Je suis pas mort, je suis là
Entre 2007 et 2012, Laetitia Tura s’engage dans un travail photographique sur les migrants subsahariens, à la croisée des frontières entre le Maroc, l’Espagne et la Tunisie. Du Sahara à Melilla, elle s’attache à saisir les lieux de la traversée, les murs réels et les lignes imaginaires qui entravent la route vers l’Europe. Ces lieux de passage, de marge et de disparition révèlent en filigrane l’invisible, l’effacement des corps, la mort aux frontières.
Les photographies sont mises en regard de textes écrits par Hélène Crouzillat et Laetitia Tura à partir d’entretiens menés entre 2007 et 2012 avec des migrants et de leurs familles, qui dévoilent la cartographie des exilés mais aussi la durée, l’effort, l’incertitude et le danger inhérents à la traversée illégale des frontières.

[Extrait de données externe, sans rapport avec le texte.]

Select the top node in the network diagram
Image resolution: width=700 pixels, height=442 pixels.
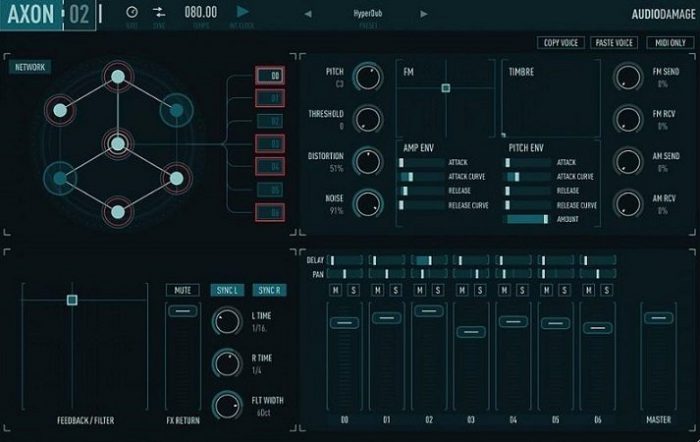(118, 76)
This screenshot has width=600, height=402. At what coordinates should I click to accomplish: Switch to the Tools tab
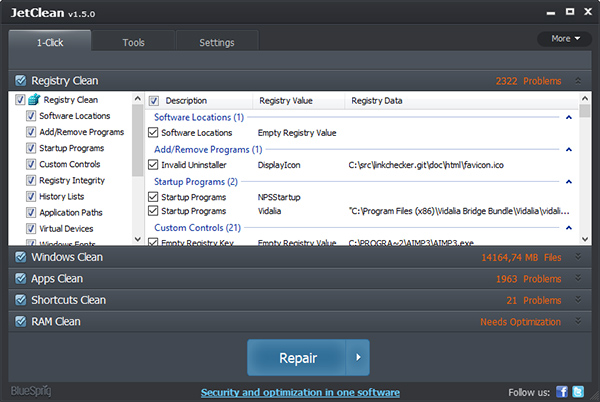coord(133,43)
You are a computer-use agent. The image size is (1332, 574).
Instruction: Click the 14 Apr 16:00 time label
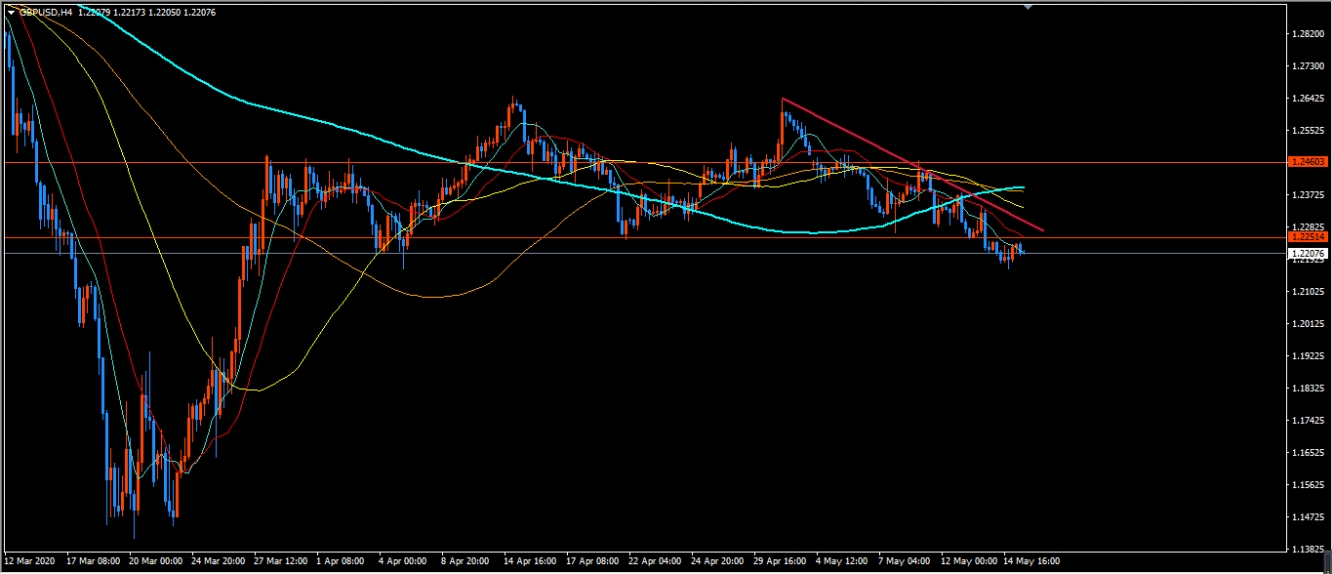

Émilie Gandon, conservatrice du Patrimoine en charge de la collection Histoire
Texte issu du portfolio d'œuvres sur l'(in)visibilité des migrations dans la collection du Musée, revue Mondes & Migrations, « Odyssées », n°1348 janvier-mars 2025.
Les textes qui accompagnent ce travail photographique et qui restituent la parole des migrants ont été écrits par Hélène Crouzillat et Laetitia Tura, à partir d’entretiens menés entre 2007 et 2012.